On the other hand, when it is checked that the word has not previously given the error pattern (Step S1504: No), the utterance error occurrence determining unit 22 proceeds to Step S1506.
Steps S1506 to S1511 are the same as Steps S1304 to S1309 shown in FIG. 13 and thus a description thereof will not be repeated.
FIG. 16 is a diagram illustrating an example of the character string input by the input unit 2; and the actual phoneme string generated by the phoneme string generating unit 7. As can be seen from FIG. 16, the phoneme string is created such that the first noun “akusesibiriti” in the character string is restated after the third syllable; but the utterance error does not occur in the second noun “akusesibiriti.”

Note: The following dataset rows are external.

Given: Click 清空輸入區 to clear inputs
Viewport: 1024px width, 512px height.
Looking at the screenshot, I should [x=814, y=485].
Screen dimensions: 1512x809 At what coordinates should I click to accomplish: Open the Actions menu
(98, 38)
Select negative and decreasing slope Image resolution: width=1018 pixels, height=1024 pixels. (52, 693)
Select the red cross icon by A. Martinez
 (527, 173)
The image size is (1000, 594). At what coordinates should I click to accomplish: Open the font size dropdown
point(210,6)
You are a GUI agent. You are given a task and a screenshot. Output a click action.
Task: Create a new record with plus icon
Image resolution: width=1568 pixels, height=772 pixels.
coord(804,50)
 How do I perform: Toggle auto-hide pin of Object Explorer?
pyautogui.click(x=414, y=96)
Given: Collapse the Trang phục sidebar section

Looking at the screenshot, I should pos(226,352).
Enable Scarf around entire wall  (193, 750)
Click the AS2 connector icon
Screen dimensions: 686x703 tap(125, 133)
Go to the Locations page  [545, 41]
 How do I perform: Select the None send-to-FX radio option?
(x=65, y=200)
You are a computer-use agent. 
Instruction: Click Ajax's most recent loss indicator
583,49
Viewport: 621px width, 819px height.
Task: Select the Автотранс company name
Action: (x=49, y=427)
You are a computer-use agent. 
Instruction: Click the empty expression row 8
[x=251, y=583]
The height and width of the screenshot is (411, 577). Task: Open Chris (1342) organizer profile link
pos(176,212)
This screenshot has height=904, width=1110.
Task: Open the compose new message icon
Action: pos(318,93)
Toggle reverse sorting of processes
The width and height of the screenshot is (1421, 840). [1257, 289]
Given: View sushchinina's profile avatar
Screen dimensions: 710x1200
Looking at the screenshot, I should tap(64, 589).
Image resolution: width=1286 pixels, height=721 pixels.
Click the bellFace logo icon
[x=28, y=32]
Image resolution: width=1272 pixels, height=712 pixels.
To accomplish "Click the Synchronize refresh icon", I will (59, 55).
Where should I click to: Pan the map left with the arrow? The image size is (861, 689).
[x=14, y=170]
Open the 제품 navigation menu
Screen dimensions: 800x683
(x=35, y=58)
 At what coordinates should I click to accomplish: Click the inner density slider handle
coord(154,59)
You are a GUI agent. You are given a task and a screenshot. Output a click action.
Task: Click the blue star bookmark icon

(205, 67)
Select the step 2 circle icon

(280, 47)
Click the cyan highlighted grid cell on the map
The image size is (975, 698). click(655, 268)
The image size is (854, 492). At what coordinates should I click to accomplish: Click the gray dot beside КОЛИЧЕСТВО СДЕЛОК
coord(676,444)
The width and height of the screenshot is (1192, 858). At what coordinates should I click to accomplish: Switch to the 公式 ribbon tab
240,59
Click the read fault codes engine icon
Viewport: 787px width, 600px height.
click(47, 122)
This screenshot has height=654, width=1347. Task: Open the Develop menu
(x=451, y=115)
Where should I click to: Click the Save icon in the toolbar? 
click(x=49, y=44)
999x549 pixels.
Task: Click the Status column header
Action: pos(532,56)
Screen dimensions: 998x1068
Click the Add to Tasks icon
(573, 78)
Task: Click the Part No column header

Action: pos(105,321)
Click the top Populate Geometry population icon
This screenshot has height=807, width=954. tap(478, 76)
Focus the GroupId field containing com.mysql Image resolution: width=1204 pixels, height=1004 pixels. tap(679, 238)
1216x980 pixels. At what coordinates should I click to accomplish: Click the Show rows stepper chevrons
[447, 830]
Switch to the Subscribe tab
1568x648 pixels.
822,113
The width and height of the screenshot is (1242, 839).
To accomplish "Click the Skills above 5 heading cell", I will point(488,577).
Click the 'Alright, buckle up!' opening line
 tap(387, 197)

As such, according to the speech processing device of the third embodiment, the utterance error occurrence determining unit can determine whether the utterance error occurs on the basis of the utterance error occurrence determining information, which is information for determining whether the word divided from the character string causes the utterance error and the utterance error occurrence probability, which is the probability of the word causing the utterance error. Therefore, the phoneme string generating unit does not generate a phoneme string as it is described in the character string, but can non-uniformly generate a phoneme string of the utterance error. The voice synthesis unit can intentionally and naturally synthesize a wrong voice in a non-uniform way; and the output unit can output a sound close to a human voice.

Fourth Embodiment

In a fourth embodiment, a utterance error occurrence adjusting unit adjusts the number of occurrences of an utterance error in the entire character string. The fourth embodiment will be described below with reference to the accompanying drawings. The difference between the structure of a speech processing device according to this embodiment and the structure of the speech processing device according to the third embodiment will be described below. The same components as those in the third embodiment are denoted by the same reference numerals and a description thereof will not be repeated.
FIG. 17 is a block diagram illustrating the structure of the speech processing device according to the fourth embodiment. A speech processing device 31 converts a character string that is desired to be output as a voice into voice data, which is a human voice, and outputs the voice data as an actual voice. In addition, when outputting the voice data as a voice (utterance), the speech processing device 31 intentionally generates a pause, restatement, and a speech error as utterance errors. The speech processing device 31 includes an input unit 2, a character string analyzing unit 3, an utterance error occurrence determining unit 22, an utterance error occurrence determining information storage unit 5, an occurrence determination information storage control unit 6, an utterance error occurrence probability information storage unit 23, a utterance error occurrence adjusting unit 32, a phoneme string generating unit 7, a voice synthesis unit 8, and an output unit 9.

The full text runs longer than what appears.